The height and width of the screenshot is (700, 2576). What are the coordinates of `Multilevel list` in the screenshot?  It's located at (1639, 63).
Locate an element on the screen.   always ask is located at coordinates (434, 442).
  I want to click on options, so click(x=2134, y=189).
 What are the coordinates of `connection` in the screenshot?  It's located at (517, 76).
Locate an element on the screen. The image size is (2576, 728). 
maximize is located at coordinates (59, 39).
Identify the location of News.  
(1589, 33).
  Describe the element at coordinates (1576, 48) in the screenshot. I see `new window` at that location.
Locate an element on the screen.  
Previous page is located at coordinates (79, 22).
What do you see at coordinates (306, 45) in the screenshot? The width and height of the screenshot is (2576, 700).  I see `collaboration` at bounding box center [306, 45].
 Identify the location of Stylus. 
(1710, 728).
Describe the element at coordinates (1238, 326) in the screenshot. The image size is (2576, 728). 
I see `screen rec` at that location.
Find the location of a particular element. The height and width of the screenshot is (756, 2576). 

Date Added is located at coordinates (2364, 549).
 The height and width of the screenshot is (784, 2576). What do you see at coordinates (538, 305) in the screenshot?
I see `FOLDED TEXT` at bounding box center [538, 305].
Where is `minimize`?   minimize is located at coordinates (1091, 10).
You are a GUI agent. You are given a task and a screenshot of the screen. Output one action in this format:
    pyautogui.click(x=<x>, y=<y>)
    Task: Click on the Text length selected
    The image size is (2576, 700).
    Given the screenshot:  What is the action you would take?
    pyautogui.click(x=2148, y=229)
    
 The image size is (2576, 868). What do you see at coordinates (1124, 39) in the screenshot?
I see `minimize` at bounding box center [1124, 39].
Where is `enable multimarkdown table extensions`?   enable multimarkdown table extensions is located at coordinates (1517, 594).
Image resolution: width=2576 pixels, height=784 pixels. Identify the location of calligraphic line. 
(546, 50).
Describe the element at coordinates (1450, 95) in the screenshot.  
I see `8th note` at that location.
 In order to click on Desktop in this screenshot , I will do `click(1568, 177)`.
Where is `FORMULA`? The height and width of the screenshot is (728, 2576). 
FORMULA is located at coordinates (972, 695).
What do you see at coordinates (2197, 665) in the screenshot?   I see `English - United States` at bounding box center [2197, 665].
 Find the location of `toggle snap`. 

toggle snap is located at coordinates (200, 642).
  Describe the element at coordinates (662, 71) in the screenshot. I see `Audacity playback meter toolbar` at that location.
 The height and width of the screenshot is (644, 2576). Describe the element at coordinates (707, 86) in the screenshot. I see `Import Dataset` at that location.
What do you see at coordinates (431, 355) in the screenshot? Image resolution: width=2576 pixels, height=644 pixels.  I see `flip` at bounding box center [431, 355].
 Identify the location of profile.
◆ ◆ ◆ ◆ ◆ ◆ ◆
What you will do:
Can you copy each item above word for word, with its exact spacing and line breaks?

Final result:
The height and width of the screenshot is (700, 2576). What are the coordinates of `Multilevel list` in the screenshot?  It's located at (1639, 63).
Locate an element on the screen.   always ask is located at coordinates (434, 442).
  I want to click on options, so click(x=2134, y=189).
 What are the coordinates of `connection` in the screenshot?  It's located at (517, 76).
Locate an element on the screen. The image size is (2576, 728). 
maximize is located at coordinates (59, 39).
Identify the location of News.  
(1589, 33).
  Describe the element at coordinates (1576, 48) in the screenshot. I see `new window` at that location.
Locate an element on the screen.  
Previous page is located at coordinates (79, 22).
What do you see at coordinates (306, 45) in the screenshot? The width and height of the screenshot is (2576, 700).  I see `collaboration` at bounding box center [306, 45].
 Identify the location of Stylus. 
(1710, 728).
Describe the element at coordinates (1238, 326) in the screenshot. The image size is (2576, 728). 
I see `screen rec` at that location.
Find the location of a particular element. The height and width of the screenshot is (756, 2576). 

Date Added is located at coordinates (2364, 549).
 The height and width of the screenshot is (784, 2576). What do you see at coordinates (538, 305) in the screenshot?
I see `FOLDED TEXT` at bounding box center [538, 305].
Where is `minimize`?   minimize is located at coordinates (1091, 10).
You are a GUI agent. You are given a task and a screenshot of the screen. Output one action in this format:
    pyautogui.click(x=<x>, y=<y>)
    Task: Click on the Text length selected
    The image size is (2576, 700).
    Given the screenshot:  What is the action you would take?
    pyautogui.click(x=2148, y=229)
    
 The image size is (2576, 868). What do you see at coordinates (1124, 39) in the screenshot?
I see `minimize` at bounding box center [1124, 39].
Where is `enable multimarkdown table extensions`?   enable multimarkdown table extensions is located at coordinates (1517, 594).
Image resolution: width=2576 pixels, height=784 pixels. Identify the location of calligraphic line. 
(546, 50).
Describe the element at coordinates (1450, 95) in the screenshot.  
I see `8th note` at that location.
 In order to click on Desktop in this screenshot , I will do `click(1568, 177)`.
Where is `FORMULA`? The height and width of the screenshot is (728, 2576). 
FORMULA is located at coordinates (972, 695).
What do you see at coordinates (2197, 665) in the screenshot?   I see `English - United States` at bounding box center [2197, 665].
 Find the location of `toggle snap`. 

toggle snap is located at coordinates (200, 642).
  Describe the element at coordinates (662, 71) in the screenshot. I see `Audacity playback meter toolbar` at that location.
 The height and width of the screenshot is (644, 2576). Describe the element at coordinates (707, 86) in the screenshot. I see `Import Dataset` at that location.
What do you see at coordinates (431, 355) in the screenshot? Image resolution: width=2576 pixels, height=644 pixels.  I see `flip` at bounding box center [431, 355].
 Identify the location of profile.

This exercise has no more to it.